A ce stade, on pourrait croire que Job – comme une personne en situation de « syndrome post-traumatique » – aurait envie, à bout de souffle, de se conformer à la pression de son entourage, se couler dans le moule du « tu as tort, c’est de ta faute, tu t’es trompé ! ». Pour essayer de souffrir un peu moins.
Mais non ! – Sa protestation, qui est aussi le signe qu’il a perdu, le signe que les autres sont plus forts : qu’on l’écrive en encre indélébile, qu’on la taille dans le roc ! Pas pour prouver, plus tard, que ce qu’il a dit était vrai. Pour prouver qu’il l’a vraiment dit. Qu’il n’était pas fou.
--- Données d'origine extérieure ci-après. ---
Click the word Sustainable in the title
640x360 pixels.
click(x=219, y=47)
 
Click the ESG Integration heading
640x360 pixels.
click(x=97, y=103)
Ecrire pour faire durer ce cri et cette folie, qui réclament le droit d’être reconnus comme raisonnables : c’est le pari de l’incroyable poète, ou des poètes, qui ont ciselé le texte du livre de Job. C’est aussi fou, ou aussi raisonnable, que de dire : « Je sais que mon rédempteur est vivant. » Quelqu’un me défendra.
Mon Rédempteur est vivant, quelque part très loin. Qu’il me protège, et qu’il protège en moi ce désespoir et cet espoir, ces minuscules flammes qui tremblent en moi.